Conference Coverage

For Gram-negative bacteremias, 7 days of antibiotics is enough

 

Key clinical point: Two weeks of antibiotic treatment conferred no benefits over 7 days of treatment in patients with Gram-negative bacteremias.

Major finding: All-cause mortality and extended hospital stay occurred in 46% of the 7-day group and 50% of the 14-day group – not significantly different.

Study details: The randomized, open-label trial comprised 604 patients.

Disclosures: The investigator-initiated study had no external funding. Dr. Yahav had no financial disclosures.

Source: Yahav D et al. ECCMID 2018. Oral Abstract O1120.


 

REPORTING FROM ECCMID 2018

– Seven days of antibiotic therapy was just as effective as 14 days for patients with Gram-negative bacteremias.

The shorter course was associated with similar cure rates and a faster return to normal activities, Dafna Yahav, MD, said at the European Society of Clinical Microbiology and Infectious Diseases annual congress.

Dr. Dafna Yahav of Rabin Medical Center, Petah-Tikvam Israel Michele G. Sullivan/MDedge News

Dr. Dafna Yahav

“In patients hospitalized with Gram-negative bacteremia and sepsis, a course of 7 antibiotic days was not inferior to 14 days, and resulted in a more rapid return to baseline activity, “ said Dr. Yahav of the Rabin Medical Center, Petah Tikva, Israel. “This could lead to a change in accepted management algorithms and shortened antibiotic therapy. Potentially, though we did not show this in our trial, it may lead to reduced cost, reduced development of resistance, and fewer adverse events.”

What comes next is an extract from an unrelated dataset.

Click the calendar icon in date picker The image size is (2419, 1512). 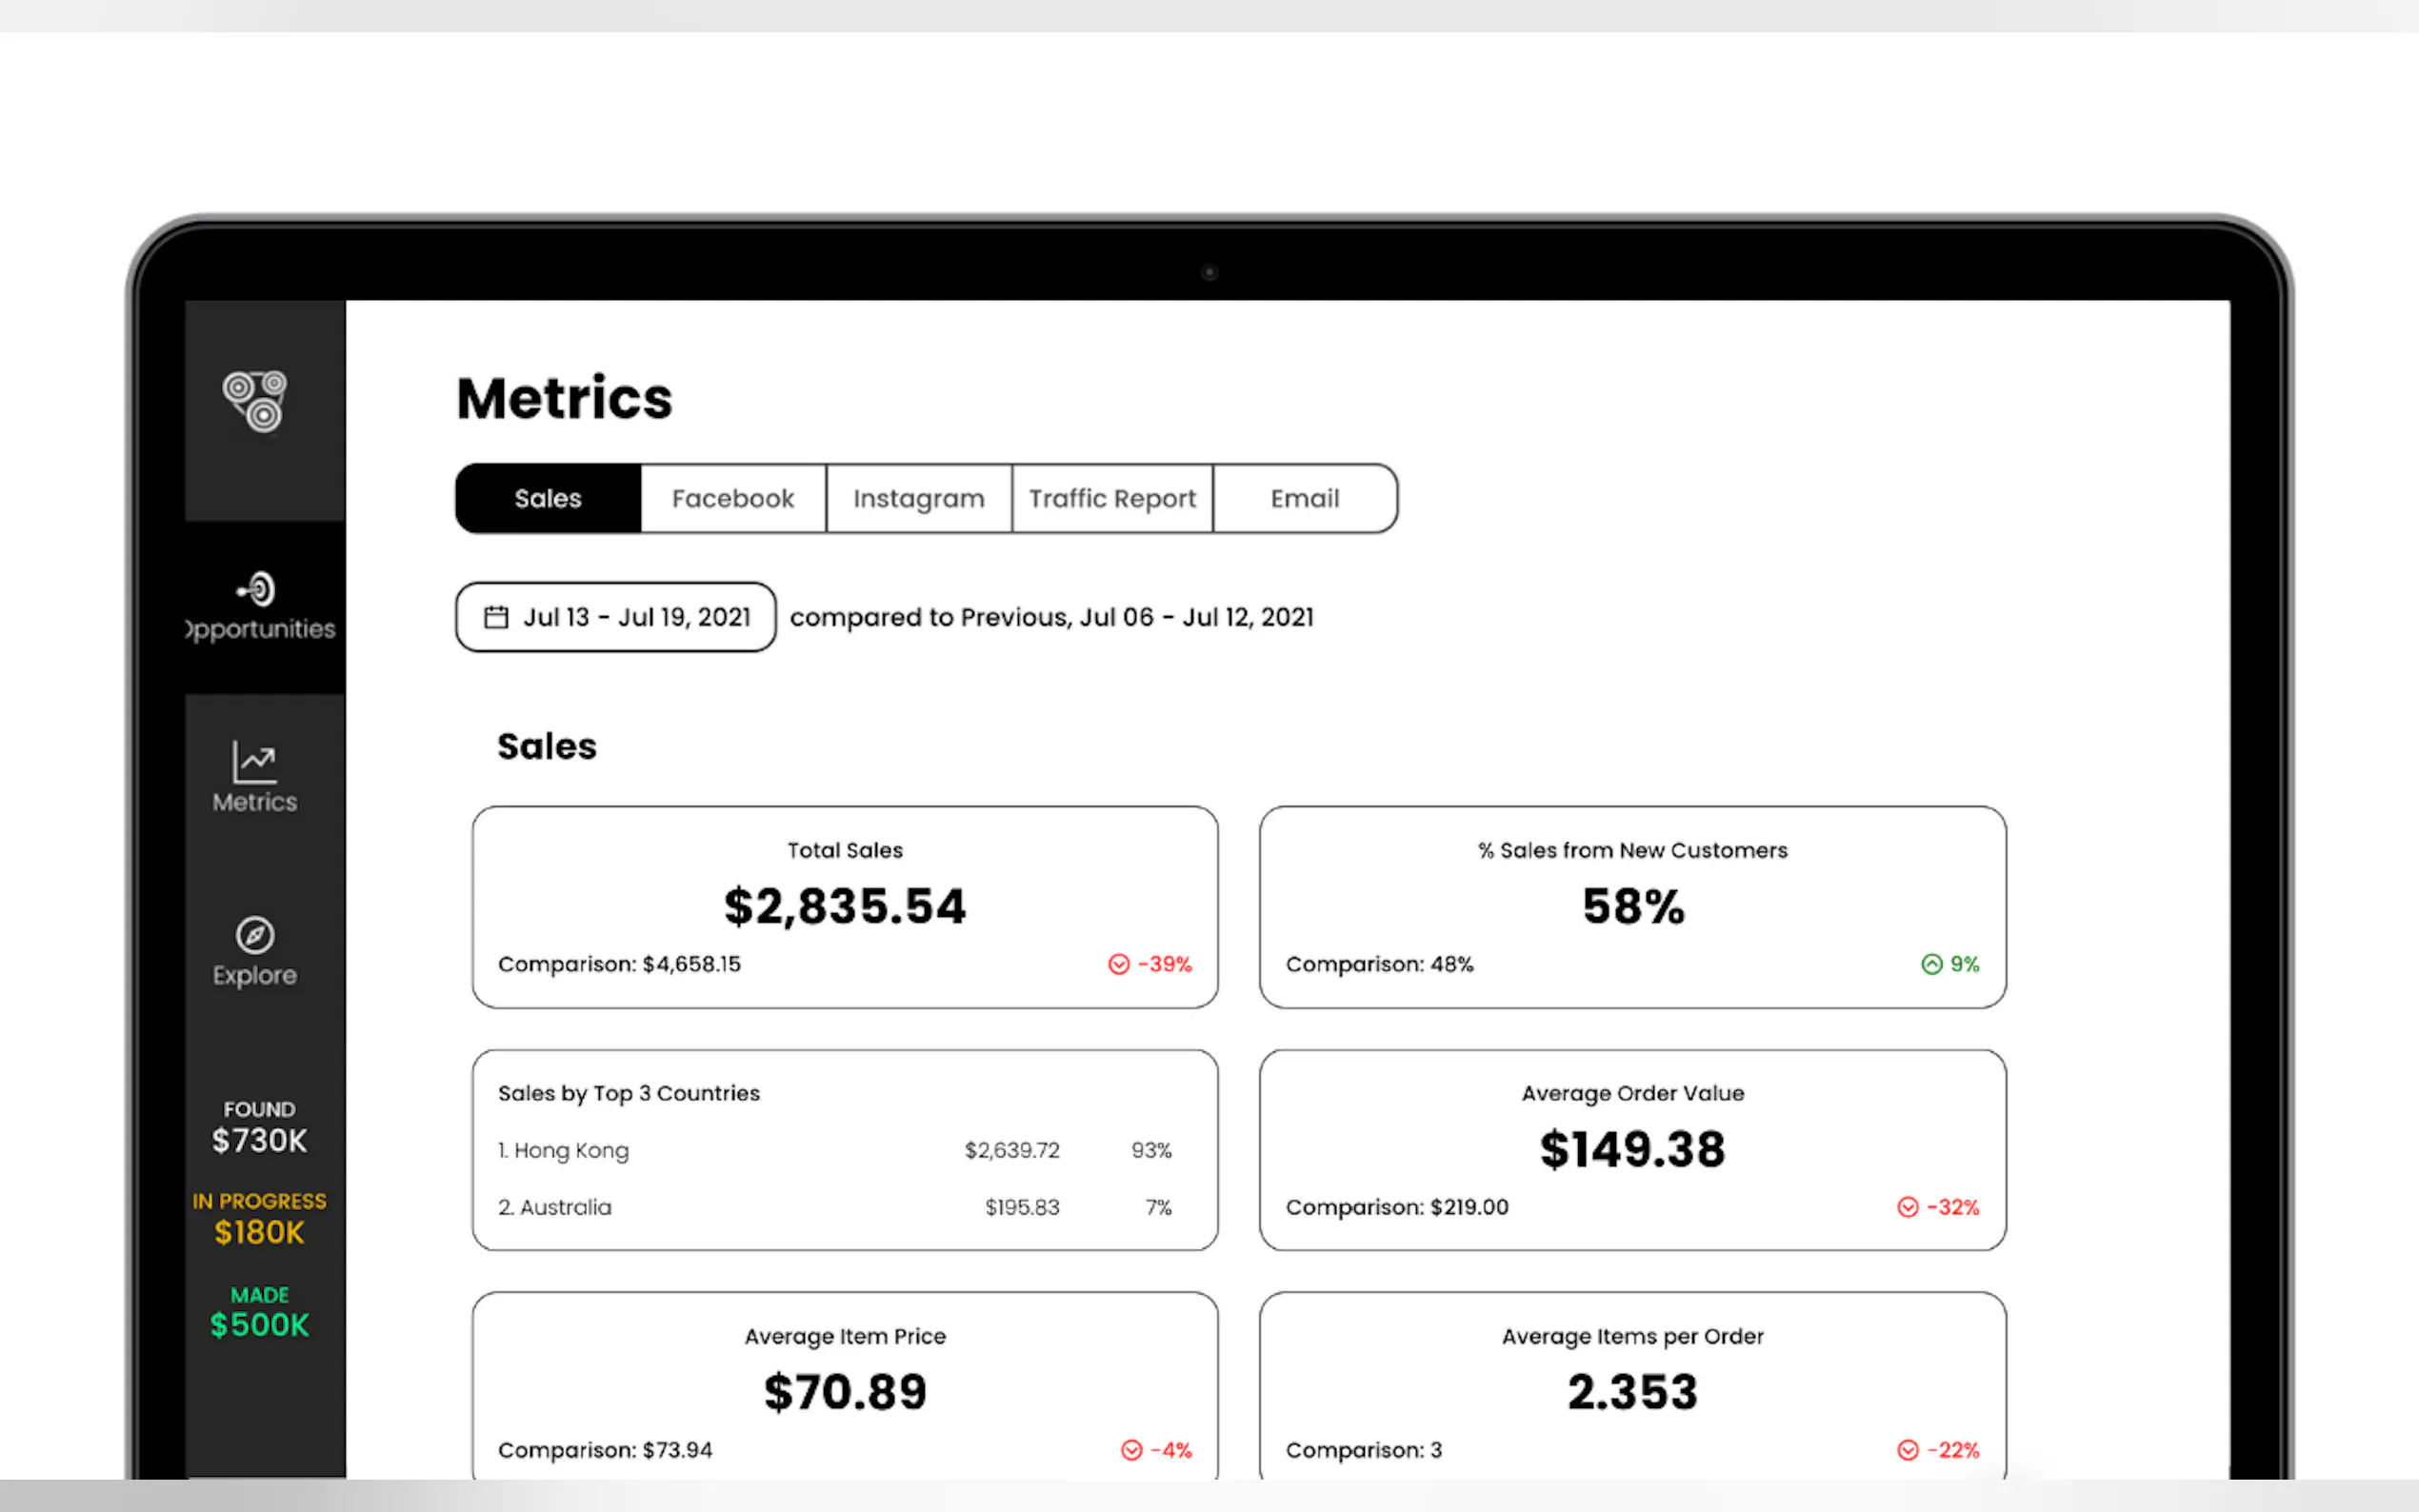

During the past few years, a new dogma has emerged in antibiotic treatment paradigms, she said: Shorter is better. Brad Spellberg, MD, described this concept in his 2016 editorial in JAMA Internal Medicine, “The new antibiotic mantra” (Sep 1;176[9]:1254-5).

In it, Dr. Spellberg, of the University of Southern California, Los Angeles, addressed the long-held view that a full 10- or 14-day course of antibiotics was necessary to decrease the risk of creating a resistant strain, even if clinical symptoms were long resolved.

However, he noted, there is little evidence supporting the idea that longer courses suppress the rise of resistance – and, in fact, some data support the opposite.

“To the contrary, specifically for pneumonia, studies have shown that longer courses of therapy result in more emergence of antibiotic resistance, which is consistent with everything we know about natural selection, the driver of antibiotic resistance,” he noted. “In only a few types of infections does resistance emerge at the site of infection; rather, resistance typically emerges off target, among colonizing flora away from the site of infection. Thus, all that is achieved by treating an infection with antibiotics for longer than the patient has symptoms is increased selective pressure driving antibiotic resistance among our colonizing microbial flora.”